Items from a dataset

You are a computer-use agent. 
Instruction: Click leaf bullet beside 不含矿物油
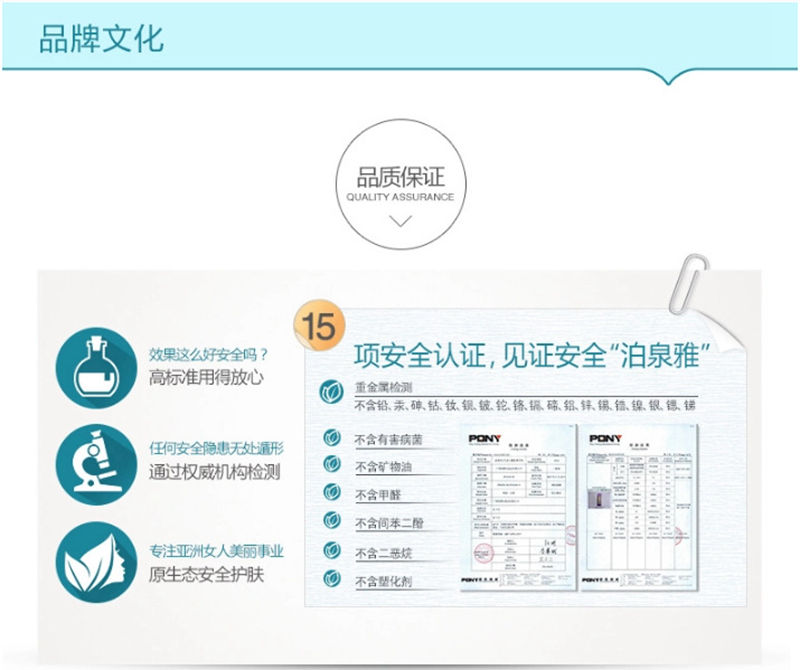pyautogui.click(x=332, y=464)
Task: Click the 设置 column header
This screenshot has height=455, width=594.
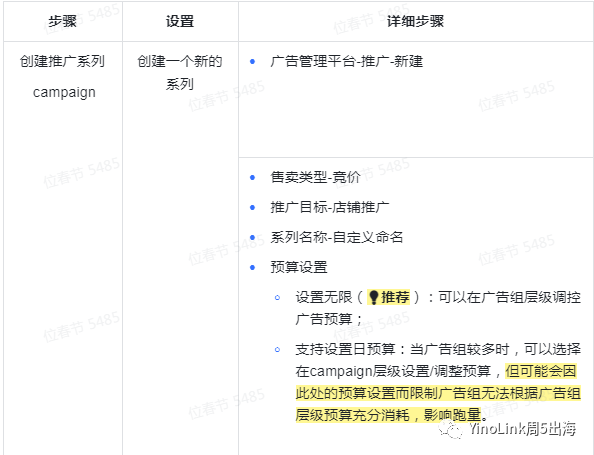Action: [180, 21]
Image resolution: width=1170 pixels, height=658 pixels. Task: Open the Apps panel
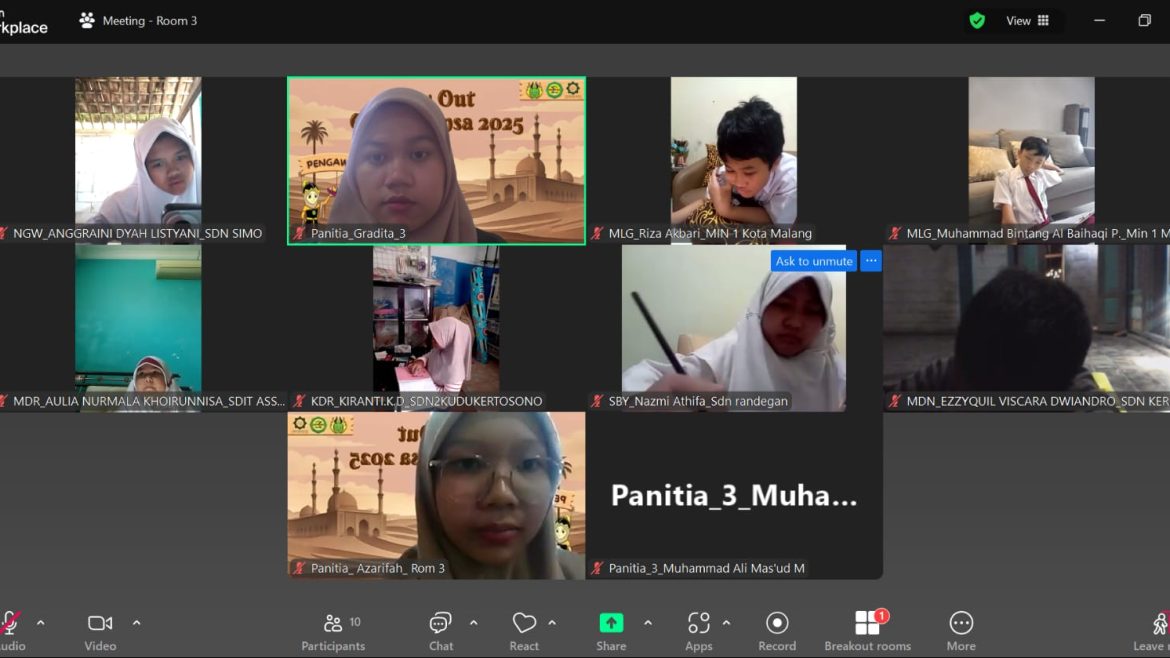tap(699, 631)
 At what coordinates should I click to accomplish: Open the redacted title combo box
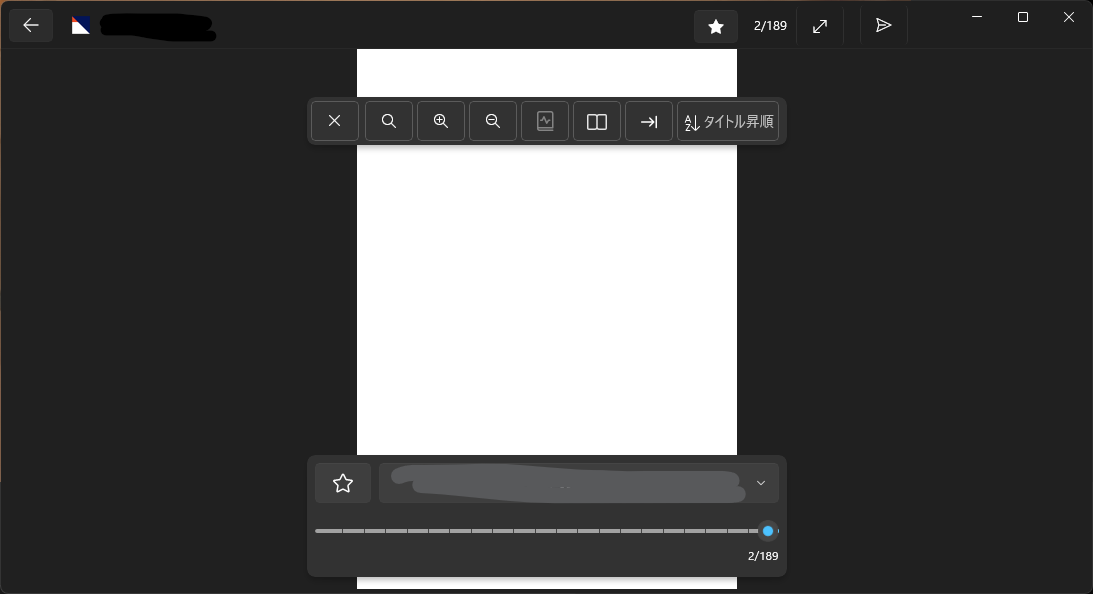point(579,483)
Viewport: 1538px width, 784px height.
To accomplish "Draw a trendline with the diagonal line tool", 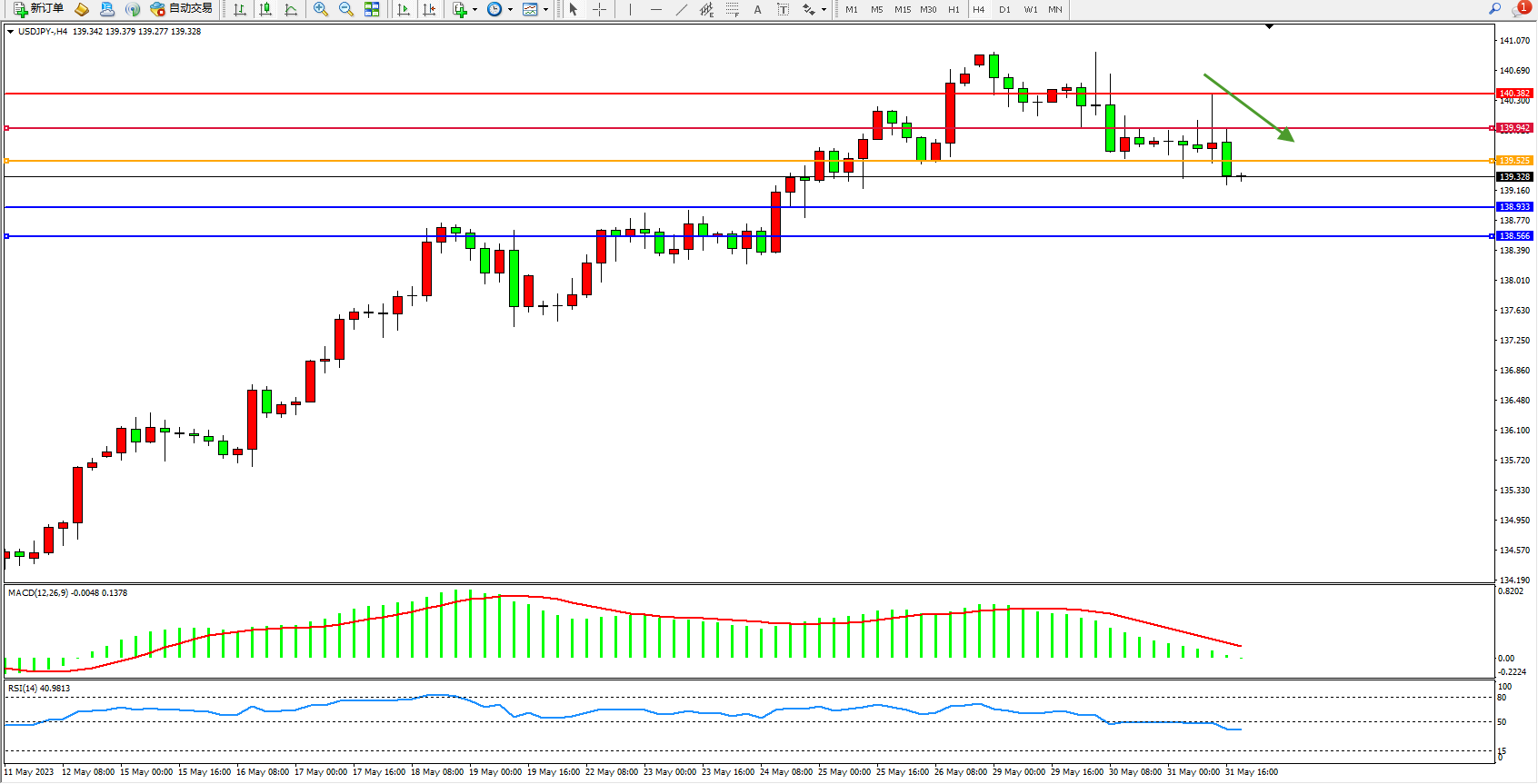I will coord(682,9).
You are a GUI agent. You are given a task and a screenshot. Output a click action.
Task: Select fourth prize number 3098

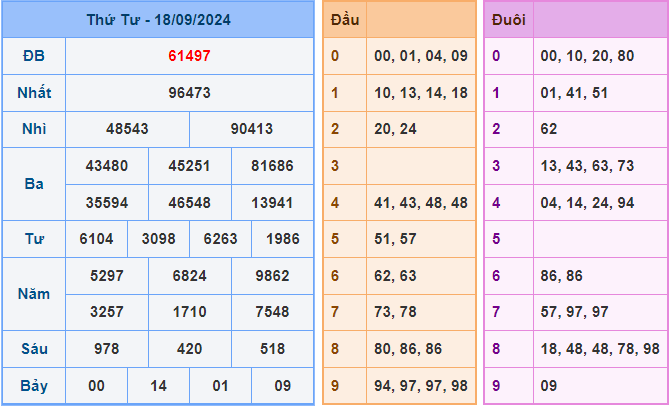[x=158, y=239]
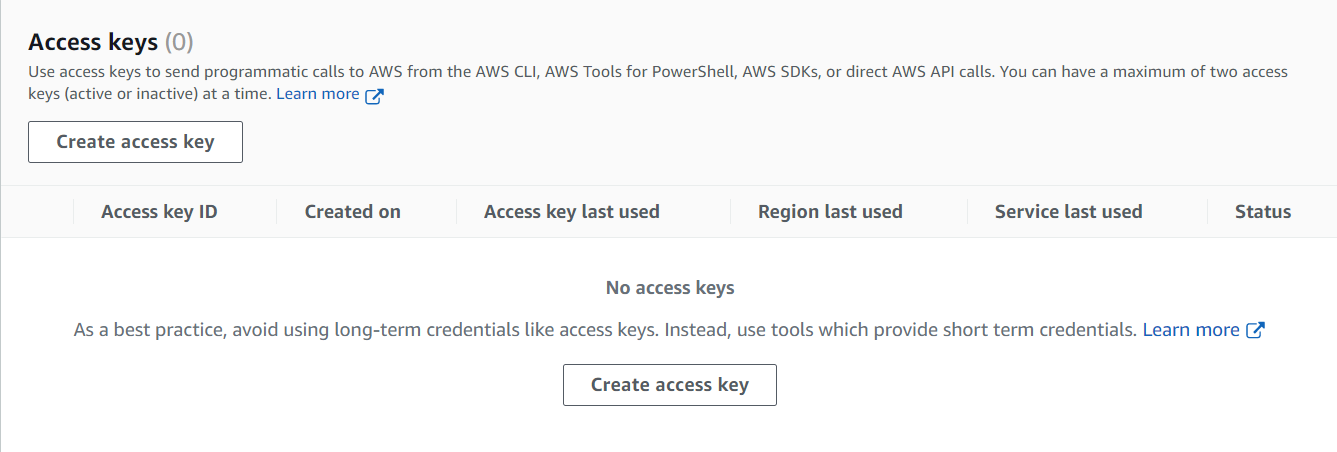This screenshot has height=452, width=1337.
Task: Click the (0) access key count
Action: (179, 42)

• **DIRECTIONS FOR THIS TASK**: An exact restatement is expected of the lines from the line containing "You are a GUI" to the end of the data above, pictures excluded.

• **EXERCISE ANSWER**:
You are a GUI agent. You are given a task and a screenshot. Output a click action.
Task: Select fourth prize number 3098

[x=158, y=239]
This screenshot has height=452, width=1337.
Task: Click the (0) access key count
Action: (179, 42)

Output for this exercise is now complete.